Elle se penchait vers lui. Cette tête mélancolique et belle, ces rayonnantes prunelles d'azur que voilaient par instants les paupières, ce timbre harmonieux où passait une involontaire âpreté la bouleversaient. Elle souhaitait de le prendre entre ses bras comme un enfant, elle n'osait, il l'intimidait. Elle ne savait que répéter dans une prière: «J'ai tant besoin d'être aimée de vous!»

A dater de ce jour, il devint sa pensée fixe. Un sentiment d'une violence extrême grandissait en elle, une pure tendresse faite de désespoir et de remords, aussi de jalousie. Même à l'époque où le seul amour vrai qu'elle eût connu lui mettait la fièvre aux tempes, elle n'éprouvait rien de comparable. Toutes ses préoccupations se concentraient en un point unique: Robert. Elle s'ingéniait à lui plaire, à deviner ses désirs, à l'entourer de mille attentions, mendiant la récompense d'un sourire. Elle avait avec Legouet d'interminables conciliabules, et chaque fois Legouet se posait ce point d'interrogation: «Puisqu'elle l'aime si fort, pourquoi l'a-t-elle si longtemps abandonné?» Mais coupable déjà, selon lui, du crime de lèse-respect, il ne permettait pas à ses perplexités de s'aventurer plus loin.
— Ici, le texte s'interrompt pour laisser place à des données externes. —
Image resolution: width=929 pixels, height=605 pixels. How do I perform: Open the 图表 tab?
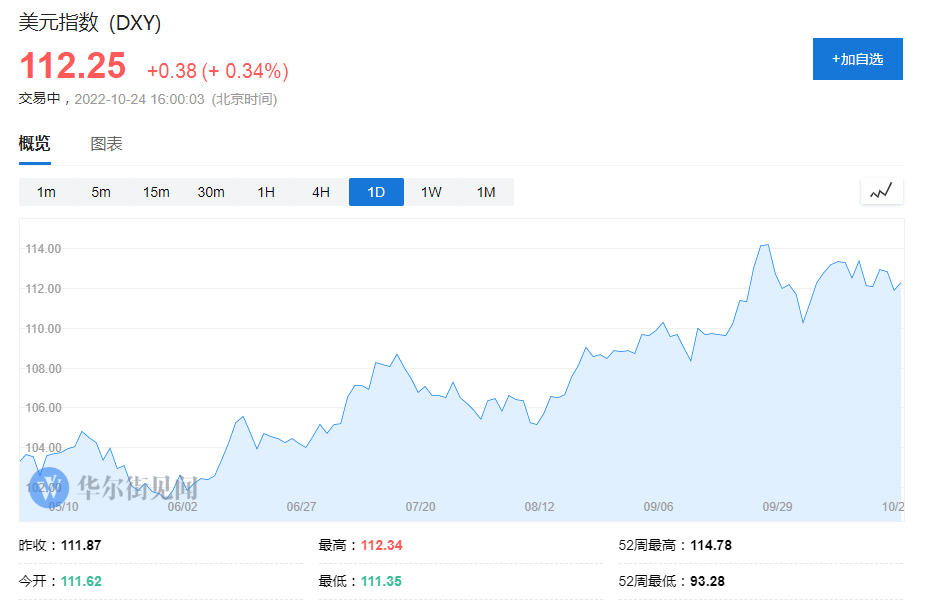point(106,144)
De son culte pour la baronne, il eut bientôt fait de reporter la moitié sur Robert; le partage fut facile, car ses sympathies étaient payées de retour. Robert ne l'appelait que «le bon Legouet», «le cher Legouet», «le brave Legouet», ce qui ravissait l'intendant, faute d'habitude, madame de Randières et le défunt baron l'ayant peu gâté. Rien que de l'entendre, il se passait les poings sur les yeux pour y essuyer une larme furtive, et, malgré sa résolution de laisser tranquilles les secrets de la baronne, il soupirait aux jouissances analogues dont on le sevrait depuis vingt ans. D'après ses calculs, en effet, Robert devait avoir plus de vingt ans, quoiqu'il en parût, dix-huit à peine. Il se remémorait certaines dates, des circonstances… Ce qui semblait dur à ce vieux serviteur d'aristocrates, c'était d'appeler «monsieur Robert» tout court un fils de noble dont il croyait pouvoir, aussi bien que la baronne elle-même, nommer le père. Dire que, s'il était jadis le témoin muet de bien des choses, jamais pourtant il n'avait soupçonné l'existence de ce petit. Quel dommage qu'on n'eût pas eu pleine confiance! L'exil de l'enfant aurait été moins long; on serait allé le voir en catimini, lui porter quelques effluves du foyer de famille… Maintenant, il se dédommageait, le couvant avec des vigilances exquises, doublant d'une sorte de tendresse d'aïeul sa vénération pour le sang des maîtres.